Egli rimase lì, solo, a sedere su la pietra, tutto in preda a quel tremore crescente; e, curvo, tenendosi tutto ristretto in sè, come un grosso gufo appollajato, intravide a un tratto una cosa che gli parve.... ma sì, giusta, ora, per quanto atroce.... per quanto come una visione d'altro mondo.... ma che pure non poteva essere che così, e che così forse si sarebbe sempre fissata per lui, davanti ai suoi occhi: la luna, ma come un'altra luna d'un altro mondo, una gran luna che sorgeva lenta da quel mare giallo di stoppie; e, nera, in quell'enorme disco di rame vaporoso, la testa inteschiata di quel cavallo che attendeva ancora col collo proteso; che avrebbe atteso sempre, forse, così nero stagliato su quel disco di rame, mentre i corvi, facendo la ruota, gracchiavano alti nel cielo.
Quando Ida, disillusa, sdegnata, sperduta per la pianura, gridando: “Nino! Nino!„ ritornò, la luna s'era già alzata; il cavallo s'era riabbattuto, come morto; e Nino.... — dov'era Nino? Oh, eccolo là, per terra anche lui.... Si era addormentato là? — Corse a lui, e lo trovò che rantolava, con la faccia anche lui a terra, quasi nera, gli occhi gonfi, serrati, congestionato.
— Oh Dio!
E si guardò attorno, quasi svanita; aprì le mani, ove teneva alcune fave secche portate da quel casale per darle a mangiare al cavallo.... guardò la luna, poi il cavallo, poi qua per terra quest'uomo come morto anche lui.... si sentì mancare, assalita improvvisamente dal dubbio che tutto quello che vedeva non fosse vero, e fuggì atterrita verso la villa, chiamando a gran voce il padre, il padre che se la portasse via, oh Dio! via da quell'uomo che rantolava.... chi sa perchè! via da quel cavallo, via da sotto quella luna pazza, via da sotto quei corvi che gracchiavano nel cielo.... via, via, via....
IL CAPRETTO NERO.
Senza dubbio il signor Charles Trockley ha ragione. Sono anzi disposto ad ammettere che il signor Charles Trockley non può aver torto mai, perchè veramente la ragione e il signor Trockley sono una cosa sola. Ogni mossa, ogni sguardo, ogni parola del signor Charles Trockley sono così rigidi e precisi, così ponderati e sicuri, che chiunque, senz'altro, deve riconoscere che non è possibile il signor Charles Trockley, in qual si voglia caso, stia dalla parte del torto. Non è possibile, prima di tutto, per la posizione ch'egli prende subito, e da cui sarebbe vano tentare di rimuoverlo, di fronte a ogni questione che gli sia proposta, o avventura che gli occorra.

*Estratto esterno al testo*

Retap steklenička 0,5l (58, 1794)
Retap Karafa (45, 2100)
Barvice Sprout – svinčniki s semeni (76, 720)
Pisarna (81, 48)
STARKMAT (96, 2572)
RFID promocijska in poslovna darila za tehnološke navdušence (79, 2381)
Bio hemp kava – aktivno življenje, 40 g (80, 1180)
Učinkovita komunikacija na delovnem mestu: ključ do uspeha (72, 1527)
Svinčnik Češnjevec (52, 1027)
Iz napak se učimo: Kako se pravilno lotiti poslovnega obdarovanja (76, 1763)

Io e lui, per recare un esempio, siamo nati lo stesso anno, lo stesso mese e quasi lo stesso giorno; lui, in Inghilterra; io, in Sicilia. Oggi, quindici di giugno, egli compie quarantotto anni; quarantotto ne compirò io il giorno ventotto. Bene: quant'anni avremo, lui il quindici, e io il ventotto giugno dell'anno venturo? Il signor Trockley non si perde; non èsita un minuto; con sicura fermezza sostiene che il quindici e il ventotto giugno dell'anno venturo lui e io avremo un anno di più, vale a dire quarantanove.
È possibile dar torto al signor Charles Trockley?
Il tempo non passa ugualmente per tutti. Io potrei avere da un sol giorno, da un'ora sola più danno, che non lui da dieci anni passati nella rigorosa disciplina del suo benessere; potrei vivere, per il deplorevole disordine del mio spirito, durante quest'anno, più d'una intera vita. Il mio corpo, più debole e assai men curato del suo, si è poi, in questi quarantotto anni, logorato quanto certamente non si logorerà in settanta quello del signor Trockley. Tanto vero ch'egli, pur coi capelli tutti bianchi d'argento, non ha ancora nel volto di gambero cotto la minima ruga, e può ancora tirar di scherma ogni mattina con giovanile agilità.
Ebbene, che importa? Tutte queste considerazioni, ideali e di fatto, sono per il signor Charles Trockley oziose e lontanissime dalla ragione. La ragione dice al signor Charles Trockley che io e lui, a conti fatti, il quindici e il ventotto di giugno dell'anno venturo avremo un anno di più, vale a dire quarantanove.